Task to carry out: Retype, word for word, every line of the records below starting at the one that contains "Instruction: Open Performance Reports" and ending at the one that contains "Click the translation"; include both of those lines and nothing more.

Source material:
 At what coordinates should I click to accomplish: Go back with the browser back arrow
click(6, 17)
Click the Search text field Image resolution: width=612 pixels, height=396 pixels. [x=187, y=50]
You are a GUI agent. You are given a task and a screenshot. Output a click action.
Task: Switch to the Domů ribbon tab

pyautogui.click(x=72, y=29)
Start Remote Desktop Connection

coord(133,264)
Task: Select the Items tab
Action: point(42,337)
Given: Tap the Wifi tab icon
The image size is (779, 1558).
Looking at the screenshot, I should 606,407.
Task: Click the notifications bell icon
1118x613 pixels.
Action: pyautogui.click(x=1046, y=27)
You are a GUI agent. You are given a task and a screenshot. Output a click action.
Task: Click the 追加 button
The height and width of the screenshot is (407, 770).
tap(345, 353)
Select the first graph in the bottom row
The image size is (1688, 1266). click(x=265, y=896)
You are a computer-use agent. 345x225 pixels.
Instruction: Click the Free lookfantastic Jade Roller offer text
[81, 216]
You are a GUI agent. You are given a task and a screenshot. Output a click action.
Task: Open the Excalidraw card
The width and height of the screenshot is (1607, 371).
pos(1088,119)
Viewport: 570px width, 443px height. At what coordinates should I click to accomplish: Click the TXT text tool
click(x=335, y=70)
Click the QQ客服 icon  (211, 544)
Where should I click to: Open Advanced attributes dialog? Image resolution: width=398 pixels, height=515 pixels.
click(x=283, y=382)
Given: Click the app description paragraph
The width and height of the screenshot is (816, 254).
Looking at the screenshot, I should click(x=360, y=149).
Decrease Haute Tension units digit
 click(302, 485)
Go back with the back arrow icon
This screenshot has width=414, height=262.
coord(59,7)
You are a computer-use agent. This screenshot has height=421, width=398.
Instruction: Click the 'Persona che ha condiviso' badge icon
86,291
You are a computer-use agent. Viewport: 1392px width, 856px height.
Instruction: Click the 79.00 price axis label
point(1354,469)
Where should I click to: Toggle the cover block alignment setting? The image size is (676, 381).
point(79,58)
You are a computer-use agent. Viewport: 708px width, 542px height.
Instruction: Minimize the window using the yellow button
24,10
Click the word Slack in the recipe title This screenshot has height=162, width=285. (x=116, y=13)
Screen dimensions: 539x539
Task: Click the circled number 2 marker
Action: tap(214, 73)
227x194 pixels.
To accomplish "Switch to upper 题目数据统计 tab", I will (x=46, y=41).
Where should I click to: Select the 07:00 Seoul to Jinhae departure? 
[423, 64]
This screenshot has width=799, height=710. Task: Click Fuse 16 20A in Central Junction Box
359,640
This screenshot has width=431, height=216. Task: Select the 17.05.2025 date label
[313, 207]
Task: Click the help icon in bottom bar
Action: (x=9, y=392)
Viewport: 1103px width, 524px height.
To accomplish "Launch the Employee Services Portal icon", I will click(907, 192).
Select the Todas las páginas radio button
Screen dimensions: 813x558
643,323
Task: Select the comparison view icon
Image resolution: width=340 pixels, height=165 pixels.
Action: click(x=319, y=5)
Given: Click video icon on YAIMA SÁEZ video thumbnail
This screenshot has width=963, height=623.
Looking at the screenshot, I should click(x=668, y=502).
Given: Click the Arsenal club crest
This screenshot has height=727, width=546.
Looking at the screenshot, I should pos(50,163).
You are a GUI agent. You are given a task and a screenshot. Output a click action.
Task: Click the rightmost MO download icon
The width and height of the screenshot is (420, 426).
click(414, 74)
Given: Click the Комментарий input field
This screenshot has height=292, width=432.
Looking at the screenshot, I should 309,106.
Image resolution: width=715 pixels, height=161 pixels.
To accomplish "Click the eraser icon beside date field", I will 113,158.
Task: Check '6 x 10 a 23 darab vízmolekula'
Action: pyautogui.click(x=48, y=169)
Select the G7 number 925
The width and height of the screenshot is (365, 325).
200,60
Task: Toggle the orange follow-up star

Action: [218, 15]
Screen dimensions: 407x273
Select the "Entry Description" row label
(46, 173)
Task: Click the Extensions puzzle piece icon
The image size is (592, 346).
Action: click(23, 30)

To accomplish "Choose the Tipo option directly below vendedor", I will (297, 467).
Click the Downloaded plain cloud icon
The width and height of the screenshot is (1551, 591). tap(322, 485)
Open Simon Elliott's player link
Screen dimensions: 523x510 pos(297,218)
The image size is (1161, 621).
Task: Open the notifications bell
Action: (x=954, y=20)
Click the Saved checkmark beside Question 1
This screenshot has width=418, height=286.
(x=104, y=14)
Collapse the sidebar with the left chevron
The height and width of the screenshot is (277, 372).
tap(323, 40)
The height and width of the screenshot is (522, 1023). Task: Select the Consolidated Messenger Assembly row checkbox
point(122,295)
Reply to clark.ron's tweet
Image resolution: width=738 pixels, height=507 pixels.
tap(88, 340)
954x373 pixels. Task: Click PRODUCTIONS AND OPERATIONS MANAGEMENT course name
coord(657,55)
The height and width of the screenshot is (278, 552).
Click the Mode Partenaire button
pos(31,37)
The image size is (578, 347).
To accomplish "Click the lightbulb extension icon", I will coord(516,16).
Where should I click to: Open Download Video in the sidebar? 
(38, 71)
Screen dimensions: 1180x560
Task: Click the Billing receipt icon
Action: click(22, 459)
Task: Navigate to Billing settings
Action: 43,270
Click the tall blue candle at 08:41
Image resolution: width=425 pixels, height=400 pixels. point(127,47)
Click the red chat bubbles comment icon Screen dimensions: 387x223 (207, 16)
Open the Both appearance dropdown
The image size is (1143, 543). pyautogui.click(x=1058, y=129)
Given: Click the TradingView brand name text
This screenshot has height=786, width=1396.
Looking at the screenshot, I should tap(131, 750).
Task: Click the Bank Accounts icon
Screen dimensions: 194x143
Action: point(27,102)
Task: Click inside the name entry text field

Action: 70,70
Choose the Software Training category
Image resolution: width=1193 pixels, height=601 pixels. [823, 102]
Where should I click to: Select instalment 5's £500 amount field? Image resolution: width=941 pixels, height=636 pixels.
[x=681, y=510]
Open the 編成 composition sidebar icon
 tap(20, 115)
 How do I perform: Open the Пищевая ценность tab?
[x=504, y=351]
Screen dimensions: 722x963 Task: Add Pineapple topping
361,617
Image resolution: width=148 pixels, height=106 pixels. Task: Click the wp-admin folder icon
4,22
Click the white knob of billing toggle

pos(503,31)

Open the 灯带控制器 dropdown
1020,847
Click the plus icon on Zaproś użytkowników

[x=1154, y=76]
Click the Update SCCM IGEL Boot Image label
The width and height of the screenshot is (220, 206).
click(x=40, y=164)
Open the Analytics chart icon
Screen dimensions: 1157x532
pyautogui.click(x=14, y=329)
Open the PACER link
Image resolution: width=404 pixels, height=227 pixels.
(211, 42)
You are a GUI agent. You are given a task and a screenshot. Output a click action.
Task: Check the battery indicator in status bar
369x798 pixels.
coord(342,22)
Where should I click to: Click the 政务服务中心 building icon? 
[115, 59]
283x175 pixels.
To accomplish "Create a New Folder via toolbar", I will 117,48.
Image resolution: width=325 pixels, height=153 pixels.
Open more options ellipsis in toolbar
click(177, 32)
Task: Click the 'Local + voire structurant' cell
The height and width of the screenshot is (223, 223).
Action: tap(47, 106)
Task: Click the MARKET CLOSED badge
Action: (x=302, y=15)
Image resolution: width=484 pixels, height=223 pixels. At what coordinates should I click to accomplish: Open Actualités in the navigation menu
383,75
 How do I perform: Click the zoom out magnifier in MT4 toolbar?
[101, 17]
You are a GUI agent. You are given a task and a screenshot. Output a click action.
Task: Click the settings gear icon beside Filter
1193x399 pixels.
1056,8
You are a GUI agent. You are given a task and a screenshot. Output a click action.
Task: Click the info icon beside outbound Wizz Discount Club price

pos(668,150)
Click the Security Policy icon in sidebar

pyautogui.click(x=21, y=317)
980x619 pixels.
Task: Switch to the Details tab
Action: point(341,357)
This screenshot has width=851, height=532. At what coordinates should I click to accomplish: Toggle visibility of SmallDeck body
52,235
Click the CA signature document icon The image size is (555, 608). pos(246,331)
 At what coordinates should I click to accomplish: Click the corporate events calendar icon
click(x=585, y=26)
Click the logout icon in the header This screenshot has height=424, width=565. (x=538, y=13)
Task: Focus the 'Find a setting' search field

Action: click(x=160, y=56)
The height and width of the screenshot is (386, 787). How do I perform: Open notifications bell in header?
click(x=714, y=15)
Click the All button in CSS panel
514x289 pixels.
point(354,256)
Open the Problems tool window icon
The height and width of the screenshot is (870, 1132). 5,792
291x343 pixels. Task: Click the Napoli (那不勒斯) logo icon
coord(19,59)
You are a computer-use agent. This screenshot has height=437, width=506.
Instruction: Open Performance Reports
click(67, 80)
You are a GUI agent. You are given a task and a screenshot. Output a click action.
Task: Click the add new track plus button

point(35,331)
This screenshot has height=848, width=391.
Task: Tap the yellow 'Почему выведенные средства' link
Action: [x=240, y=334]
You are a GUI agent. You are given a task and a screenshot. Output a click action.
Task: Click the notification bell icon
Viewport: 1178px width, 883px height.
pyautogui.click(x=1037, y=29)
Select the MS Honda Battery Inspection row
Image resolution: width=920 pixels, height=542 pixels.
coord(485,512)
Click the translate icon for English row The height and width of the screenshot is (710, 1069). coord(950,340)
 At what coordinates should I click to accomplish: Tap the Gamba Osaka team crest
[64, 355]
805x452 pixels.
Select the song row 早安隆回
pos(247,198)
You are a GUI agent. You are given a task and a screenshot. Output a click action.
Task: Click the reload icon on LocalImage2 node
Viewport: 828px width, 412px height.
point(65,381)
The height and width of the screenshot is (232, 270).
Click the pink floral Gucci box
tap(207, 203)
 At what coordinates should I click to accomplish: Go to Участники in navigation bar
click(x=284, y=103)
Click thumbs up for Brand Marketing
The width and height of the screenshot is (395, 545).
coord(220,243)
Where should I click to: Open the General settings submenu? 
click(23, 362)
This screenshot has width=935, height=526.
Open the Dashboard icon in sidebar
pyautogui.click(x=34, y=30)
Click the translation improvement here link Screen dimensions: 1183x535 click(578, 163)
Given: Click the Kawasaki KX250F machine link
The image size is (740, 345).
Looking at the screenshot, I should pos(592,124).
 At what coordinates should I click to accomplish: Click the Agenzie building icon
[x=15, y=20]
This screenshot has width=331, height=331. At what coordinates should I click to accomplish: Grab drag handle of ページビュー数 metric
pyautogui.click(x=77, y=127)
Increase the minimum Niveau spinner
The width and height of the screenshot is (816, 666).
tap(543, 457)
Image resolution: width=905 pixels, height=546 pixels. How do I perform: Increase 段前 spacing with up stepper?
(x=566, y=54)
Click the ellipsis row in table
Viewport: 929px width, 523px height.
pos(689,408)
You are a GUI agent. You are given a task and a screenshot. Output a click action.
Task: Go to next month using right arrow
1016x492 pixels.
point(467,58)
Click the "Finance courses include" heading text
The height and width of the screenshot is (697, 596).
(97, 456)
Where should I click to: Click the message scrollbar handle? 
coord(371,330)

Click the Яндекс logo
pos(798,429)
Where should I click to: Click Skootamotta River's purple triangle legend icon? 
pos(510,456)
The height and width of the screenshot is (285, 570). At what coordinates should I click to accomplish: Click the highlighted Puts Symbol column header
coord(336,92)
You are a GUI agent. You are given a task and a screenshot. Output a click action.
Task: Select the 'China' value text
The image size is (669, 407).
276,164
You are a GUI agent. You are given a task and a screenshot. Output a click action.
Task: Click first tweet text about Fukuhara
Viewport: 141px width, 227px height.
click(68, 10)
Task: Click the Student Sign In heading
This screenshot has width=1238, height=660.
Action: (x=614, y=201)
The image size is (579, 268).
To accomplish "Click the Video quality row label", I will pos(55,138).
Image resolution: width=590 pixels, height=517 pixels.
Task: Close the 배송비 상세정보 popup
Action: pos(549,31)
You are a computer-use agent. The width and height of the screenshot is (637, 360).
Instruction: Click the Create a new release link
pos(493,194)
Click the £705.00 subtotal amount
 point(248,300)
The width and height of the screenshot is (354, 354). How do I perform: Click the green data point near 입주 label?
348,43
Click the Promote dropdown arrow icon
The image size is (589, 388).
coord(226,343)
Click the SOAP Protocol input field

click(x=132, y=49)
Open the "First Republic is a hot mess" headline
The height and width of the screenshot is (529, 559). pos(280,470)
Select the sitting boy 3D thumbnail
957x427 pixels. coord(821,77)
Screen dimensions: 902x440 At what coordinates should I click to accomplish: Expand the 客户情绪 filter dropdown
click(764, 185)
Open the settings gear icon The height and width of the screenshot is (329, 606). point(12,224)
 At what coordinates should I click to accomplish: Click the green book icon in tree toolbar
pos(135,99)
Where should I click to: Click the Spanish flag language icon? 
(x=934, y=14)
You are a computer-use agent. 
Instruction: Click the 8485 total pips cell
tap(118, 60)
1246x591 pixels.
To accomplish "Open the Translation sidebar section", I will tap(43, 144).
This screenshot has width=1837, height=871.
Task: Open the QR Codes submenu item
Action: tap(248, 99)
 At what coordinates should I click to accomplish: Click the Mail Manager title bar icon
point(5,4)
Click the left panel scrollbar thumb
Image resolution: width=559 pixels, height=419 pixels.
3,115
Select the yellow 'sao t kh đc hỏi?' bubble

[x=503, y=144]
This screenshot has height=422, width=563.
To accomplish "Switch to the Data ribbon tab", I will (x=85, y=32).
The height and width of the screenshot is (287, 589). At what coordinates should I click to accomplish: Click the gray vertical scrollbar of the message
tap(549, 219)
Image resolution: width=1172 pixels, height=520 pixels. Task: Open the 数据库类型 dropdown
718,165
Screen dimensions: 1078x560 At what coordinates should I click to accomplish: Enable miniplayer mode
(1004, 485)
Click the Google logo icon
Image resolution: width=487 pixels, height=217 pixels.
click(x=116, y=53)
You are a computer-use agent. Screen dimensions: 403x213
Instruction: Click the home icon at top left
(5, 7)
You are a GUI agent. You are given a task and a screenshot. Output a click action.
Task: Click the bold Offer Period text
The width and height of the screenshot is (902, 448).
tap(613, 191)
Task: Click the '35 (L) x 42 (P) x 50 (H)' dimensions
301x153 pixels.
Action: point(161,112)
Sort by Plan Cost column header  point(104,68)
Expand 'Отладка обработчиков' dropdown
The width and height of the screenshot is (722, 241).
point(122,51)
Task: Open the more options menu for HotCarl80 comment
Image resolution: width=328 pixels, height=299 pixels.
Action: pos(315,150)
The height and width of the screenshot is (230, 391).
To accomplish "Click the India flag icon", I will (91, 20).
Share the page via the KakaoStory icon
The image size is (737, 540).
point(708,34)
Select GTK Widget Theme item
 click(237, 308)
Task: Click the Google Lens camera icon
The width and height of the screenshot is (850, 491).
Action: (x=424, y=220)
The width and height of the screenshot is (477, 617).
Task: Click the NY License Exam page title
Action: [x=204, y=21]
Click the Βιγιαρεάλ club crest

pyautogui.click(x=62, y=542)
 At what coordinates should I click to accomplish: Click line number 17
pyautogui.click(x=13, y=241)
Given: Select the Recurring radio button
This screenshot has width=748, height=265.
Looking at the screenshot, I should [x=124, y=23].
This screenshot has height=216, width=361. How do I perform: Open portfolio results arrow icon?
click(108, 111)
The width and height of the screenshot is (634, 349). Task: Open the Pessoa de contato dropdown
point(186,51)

Solution to this exercise:
Instruction: Open Performance Reports
click(67, 80)
You are a GUI agent. You are given a task and a screenshot. Output a click action.
Task: Click the add new track plus button

point(35,331)
This screenshot has height=848, width=391.
Task: Tap the yellow 'Почему выведенные средства' link
Action: [x=240, y=334]
You are a GUI agent. You are given a task and a screenshot. Output a click action.
Task: Click the notification bell icon
Viewport: 1178px width, 883px height.
pyautogui.click(x=1037, y=29)
Select the MS Honda Battery Inspection row
Image resolution: width=920 pixels, height=542 pixels.
coord(485,512)
Click the translate icon for English row The height and width of the screenshot is (710, 1069). coord(950,340)
 At what coordinates should I click to accomplish: Tap the Gamba Osaka team crest
[64, 355]
805x452 pixels.
Select the song row 早安隆回
pos(247,198)
You are a GUI agent. You are given a task and a screenshot. Output a click action.
Task: Click the reload icon on LocalImage2 node
Viewport: 828px width, 412px height.
point(65,381)
The height and width of the screenshot is (232, 270).
Click the pink floral Gucci box
tap(207, 203)
 At what coordinates should I click to accomplish: Go to Участники in navigation bar
click(x=284, y=103)
Click thumbs up for Brand Marketing
The width and height of the screenshot is (395, 545).
coord(220,243)
Where should I click to: Open the General settings submenu? 
click(23, 362)
This screenshot has width=935, height=526.
Open the Dashboard icon in sidebar
pyautogui.click(x=34, y=30)
Click the translation improvement here link Screen dimensions: 1183x535 click(578, 163)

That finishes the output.